Ammesse le prove ottenute con intercettazioni fatte col dispositivo trojan nel processo aperto al tribunale di Massa contro 27 carabinieri, in servizio nelle caserme della Lunigiana, imputati a vario titolo di abusi, minacce a sfondo razziale, lesioni, violenza sessuale (un episodio).

Le difese hanno chiesto l’espulsione dal fascicolo di un consistente numero di intercettazioni ottenute col trojan, per «mancata verifica del luogo in cui sono state captate», ma il collegio, presieduto da Valentina Prudente, ha rigettato la richiesta. Lo stesso collegio ha invece accolto la richiesta delle parti civili per citare come responsabile civile il Ministero della Difesa trattandosi di reati commessi da militari appartenenti all’Arma dei carabinieri.

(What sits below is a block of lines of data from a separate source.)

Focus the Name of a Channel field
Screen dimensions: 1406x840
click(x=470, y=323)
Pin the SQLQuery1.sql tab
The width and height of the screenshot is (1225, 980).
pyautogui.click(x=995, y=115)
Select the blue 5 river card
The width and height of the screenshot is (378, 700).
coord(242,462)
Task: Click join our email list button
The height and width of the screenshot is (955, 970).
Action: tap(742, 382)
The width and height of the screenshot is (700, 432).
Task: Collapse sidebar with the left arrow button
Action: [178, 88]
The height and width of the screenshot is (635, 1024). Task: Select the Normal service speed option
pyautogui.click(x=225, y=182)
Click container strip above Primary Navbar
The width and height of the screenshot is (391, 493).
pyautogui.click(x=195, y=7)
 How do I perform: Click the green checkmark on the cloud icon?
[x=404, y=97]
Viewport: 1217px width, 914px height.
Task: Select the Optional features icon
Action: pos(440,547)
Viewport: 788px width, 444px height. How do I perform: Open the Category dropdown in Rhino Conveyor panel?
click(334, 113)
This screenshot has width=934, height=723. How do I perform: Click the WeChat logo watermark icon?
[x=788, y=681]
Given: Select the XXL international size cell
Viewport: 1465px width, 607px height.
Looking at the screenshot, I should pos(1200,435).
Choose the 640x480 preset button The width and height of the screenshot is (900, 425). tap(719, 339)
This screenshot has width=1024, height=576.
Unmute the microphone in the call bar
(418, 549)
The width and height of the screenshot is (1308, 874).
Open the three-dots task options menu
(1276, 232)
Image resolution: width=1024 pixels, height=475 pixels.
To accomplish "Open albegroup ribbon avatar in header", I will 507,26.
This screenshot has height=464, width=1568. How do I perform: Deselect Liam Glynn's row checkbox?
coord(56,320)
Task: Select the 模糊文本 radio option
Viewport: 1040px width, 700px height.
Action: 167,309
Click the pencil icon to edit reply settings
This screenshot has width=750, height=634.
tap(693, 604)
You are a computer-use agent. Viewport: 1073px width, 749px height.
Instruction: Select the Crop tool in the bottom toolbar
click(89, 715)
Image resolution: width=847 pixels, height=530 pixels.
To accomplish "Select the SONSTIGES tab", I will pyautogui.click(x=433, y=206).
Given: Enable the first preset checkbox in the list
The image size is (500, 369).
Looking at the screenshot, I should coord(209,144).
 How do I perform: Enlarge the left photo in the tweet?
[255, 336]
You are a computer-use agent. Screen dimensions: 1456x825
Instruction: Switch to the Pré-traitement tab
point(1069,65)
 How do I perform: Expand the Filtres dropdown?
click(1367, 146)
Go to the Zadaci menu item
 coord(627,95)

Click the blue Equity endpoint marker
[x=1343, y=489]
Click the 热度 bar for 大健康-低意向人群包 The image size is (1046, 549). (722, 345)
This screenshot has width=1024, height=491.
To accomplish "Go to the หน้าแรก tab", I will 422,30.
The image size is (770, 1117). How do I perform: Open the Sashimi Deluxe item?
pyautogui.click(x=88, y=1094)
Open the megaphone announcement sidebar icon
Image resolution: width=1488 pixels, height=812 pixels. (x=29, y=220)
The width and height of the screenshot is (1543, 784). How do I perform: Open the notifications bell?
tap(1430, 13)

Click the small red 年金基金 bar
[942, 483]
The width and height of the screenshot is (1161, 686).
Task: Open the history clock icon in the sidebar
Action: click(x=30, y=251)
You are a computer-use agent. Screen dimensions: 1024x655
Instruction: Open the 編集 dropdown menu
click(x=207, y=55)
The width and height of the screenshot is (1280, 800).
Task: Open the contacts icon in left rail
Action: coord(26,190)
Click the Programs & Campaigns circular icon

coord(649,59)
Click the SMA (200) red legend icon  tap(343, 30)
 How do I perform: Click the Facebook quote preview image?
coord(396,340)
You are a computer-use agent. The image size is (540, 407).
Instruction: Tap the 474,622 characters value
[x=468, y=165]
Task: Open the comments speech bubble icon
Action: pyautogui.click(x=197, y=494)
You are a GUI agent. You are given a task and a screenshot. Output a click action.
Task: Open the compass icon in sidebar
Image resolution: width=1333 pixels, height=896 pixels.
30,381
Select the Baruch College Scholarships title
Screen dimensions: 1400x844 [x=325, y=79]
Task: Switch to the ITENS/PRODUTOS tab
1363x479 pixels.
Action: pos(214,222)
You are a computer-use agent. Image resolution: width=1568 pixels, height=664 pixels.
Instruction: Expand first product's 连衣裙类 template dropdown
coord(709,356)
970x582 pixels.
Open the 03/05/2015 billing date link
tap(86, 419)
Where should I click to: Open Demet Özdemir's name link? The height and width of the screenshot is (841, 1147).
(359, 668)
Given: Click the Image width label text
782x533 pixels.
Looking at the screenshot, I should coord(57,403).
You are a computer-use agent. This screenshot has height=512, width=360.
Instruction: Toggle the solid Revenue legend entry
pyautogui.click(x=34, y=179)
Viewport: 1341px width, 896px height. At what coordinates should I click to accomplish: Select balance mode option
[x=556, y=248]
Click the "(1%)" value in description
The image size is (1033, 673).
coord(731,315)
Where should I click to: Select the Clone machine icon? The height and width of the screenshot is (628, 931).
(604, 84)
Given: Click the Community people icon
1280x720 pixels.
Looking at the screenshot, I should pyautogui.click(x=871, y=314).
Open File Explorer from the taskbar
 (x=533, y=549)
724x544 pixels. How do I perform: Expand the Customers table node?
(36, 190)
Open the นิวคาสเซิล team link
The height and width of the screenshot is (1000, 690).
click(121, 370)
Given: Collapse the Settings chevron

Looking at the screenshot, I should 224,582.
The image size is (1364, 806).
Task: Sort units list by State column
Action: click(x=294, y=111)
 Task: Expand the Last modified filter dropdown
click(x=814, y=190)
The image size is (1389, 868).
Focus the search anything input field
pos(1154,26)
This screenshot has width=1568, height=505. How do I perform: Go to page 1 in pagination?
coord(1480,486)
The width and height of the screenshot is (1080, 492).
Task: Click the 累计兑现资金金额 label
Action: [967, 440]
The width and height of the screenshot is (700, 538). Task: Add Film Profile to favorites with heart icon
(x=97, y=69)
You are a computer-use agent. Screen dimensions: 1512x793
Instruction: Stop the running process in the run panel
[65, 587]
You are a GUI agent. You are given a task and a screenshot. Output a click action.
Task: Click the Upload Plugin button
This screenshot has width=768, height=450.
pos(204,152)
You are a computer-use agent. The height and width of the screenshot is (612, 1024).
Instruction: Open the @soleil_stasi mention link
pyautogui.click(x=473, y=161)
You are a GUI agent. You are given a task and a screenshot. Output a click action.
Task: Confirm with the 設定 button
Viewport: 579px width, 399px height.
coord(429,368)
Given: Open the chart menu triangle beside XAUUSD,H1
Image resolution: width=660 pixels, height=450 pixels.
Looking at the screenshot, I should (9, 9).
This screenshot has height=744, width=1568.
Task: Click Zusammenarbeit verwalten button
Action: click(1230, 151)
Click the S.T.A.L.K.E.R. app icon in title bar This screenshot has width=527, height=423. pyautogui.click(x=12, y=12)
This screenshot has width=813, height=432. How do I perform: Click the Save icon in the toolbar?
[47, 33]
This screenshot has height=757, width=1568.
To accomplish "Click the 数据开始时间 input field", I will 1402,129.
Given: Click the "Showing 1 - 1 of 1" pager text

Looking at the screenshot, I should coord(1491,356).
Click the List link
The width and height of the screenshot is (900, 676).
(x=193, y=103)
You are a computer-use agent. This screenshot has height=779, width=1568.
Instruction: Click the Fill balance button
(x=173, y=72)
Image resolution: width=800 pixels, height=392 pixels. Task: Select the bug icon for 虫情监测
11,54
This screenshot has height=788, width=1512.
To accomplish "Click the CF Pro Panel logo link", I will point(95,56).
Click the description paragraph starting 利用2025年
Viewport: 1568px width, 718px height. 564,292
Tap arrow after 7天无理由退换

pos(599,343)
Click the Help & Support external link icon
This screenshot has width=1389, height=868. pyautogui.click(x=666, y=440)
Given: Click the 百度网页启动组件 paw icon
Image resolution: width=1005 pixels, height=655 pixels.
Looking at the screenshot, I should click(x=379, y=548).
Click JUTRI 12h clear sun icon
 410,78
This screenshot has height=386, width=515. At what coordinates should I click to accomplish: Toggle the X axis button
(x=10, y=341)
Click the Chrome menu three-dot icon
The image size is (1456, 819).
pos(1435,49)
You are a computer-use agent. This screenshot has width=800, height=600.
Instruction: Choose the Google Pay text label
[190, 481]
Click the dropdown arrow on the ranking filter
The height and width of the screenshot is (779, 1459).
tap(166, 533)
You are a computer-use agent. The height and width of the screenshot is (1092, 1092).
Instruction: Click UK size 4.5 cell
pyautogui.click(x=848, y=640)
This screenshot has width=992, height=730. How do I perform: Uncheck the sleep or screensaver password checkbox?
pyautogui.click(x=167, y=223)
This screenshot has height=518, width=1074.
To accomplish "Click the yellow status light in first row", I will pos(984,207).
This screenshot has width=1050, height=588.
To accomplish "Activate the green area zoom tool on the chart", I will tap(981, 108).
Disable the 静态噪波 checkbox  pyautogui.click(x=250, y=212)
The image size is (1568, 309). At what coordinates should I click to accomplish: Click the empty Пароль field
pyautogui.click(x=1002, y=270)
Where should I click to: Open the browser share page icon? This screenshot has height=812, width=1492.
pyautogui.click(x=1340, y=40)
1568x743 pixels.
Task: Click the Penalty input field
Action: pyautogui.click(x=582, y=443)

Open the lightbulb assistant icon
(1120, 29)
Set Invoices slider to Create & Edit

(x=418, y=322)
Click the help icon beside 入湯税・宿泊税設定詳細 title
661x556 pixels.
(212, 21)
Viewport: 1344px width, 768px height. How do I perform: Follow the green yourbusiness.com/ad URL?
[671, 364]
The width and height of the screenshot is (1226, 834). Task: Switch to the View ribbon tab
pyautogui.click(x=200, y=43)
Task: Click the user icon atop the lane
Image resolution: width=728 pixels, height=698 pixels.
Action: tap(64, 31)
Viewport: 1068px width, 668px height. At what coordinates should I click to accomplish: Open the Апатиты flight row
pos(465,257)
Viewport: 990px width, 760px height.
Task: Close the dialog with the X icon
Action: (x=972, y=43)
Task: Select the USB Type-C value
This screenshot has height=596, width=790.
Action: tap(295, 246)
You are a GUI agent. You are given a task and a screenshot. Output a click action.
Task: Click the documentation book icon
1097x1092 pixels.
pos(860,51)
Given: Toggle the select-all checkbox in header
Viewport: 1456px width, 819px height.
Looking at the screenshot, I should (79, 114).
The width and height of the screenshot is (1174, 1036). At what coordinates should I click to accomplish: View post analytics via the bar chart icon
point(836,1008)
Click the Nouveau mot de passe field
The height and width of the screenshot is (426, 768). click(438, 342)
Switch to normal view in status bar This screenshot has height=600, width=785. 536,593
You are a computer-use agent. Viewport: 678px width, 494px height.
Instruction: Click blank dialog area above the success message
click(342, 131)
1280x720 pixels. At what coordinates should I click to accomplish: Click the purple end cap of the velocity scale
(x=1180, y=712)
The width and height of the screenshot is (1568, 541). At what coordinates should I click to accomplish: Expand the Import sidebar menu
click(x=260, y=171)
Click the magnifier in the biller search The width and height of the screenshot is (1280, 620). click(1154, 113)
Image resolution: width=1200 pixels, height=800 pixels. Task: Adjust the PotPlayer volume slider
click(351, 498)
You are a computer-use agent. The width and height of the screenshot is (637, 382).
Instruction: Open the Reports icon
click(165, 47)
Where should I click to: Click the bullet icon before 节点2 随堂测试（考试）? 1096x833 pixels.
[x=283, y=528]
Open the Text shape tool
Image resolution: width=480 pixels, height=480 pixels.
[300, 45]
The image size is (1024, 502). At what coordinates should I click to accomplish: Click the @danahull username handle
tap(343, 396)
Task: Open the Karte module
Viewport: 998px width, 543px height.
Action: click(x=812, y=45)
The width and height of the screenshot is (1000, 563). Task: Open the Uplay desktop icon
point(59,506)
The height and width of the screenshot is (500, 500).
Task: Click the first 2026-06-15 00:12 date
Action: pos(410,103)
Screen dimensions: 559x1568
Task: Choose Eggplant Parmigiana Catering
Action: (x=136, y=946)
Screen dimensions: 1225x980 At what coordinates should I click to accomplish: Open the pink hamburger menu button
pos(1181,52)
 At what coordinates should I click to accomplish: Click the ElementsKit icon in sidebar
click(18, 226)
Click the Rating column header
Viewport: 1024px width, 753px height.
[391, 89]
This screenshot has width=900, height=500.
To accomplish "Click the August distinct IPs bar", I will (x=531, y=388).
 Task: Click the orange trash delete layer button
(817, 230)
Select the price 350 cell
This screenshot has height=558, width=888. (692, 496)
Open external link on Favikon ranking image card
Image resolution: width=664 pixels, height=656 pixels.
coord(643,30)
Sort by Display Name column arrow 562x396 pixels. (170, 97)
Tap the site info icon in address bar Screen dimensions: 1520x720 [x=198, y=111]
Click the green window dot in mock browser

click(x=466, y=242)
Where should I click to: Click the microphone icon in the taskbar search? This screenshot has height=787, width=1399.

Così, alla prossima udienza dell’8 luglio, il ministero sarà in aula verosimilmente difeso dall’Avvocatura dello Stato.

Altra data è stata fissata al 24 luglio. Sono otto le persone costituitesi parte civile: sono i cittadini stranieri che ritengono di aver subito abusi e uno dei loro avvocati che avrebbe subito pressioni affinché non fossero fatte denunciate ai carabinieri. Inoltre, insieme ai 27 carabinieri alla sbarra c’è anche un marocchino (totale, 28 imputati).

Le indagini della procura di Massa partirono nel giugno del 2017 a seguito di denunce presentate da stranieri che raccontarono episodi e vicende di insulti razzisti, volti schiacciati a terra durante perquisizioni, colpi con sfollagente, canne di pistola infilate fino in gola e minacce di morte. Le vessazioni, di vario genere, si sarebbero verificate durante controlli delle pattuglie in Lunigiana.

L’inchiesta poi portò all’arresto di otto carabinieri e alla denuncia di decine di militari. Nel tempo i provvedimenti cautelari sono tutti rientrati ma il procedimento è comunque sfociato in un processo.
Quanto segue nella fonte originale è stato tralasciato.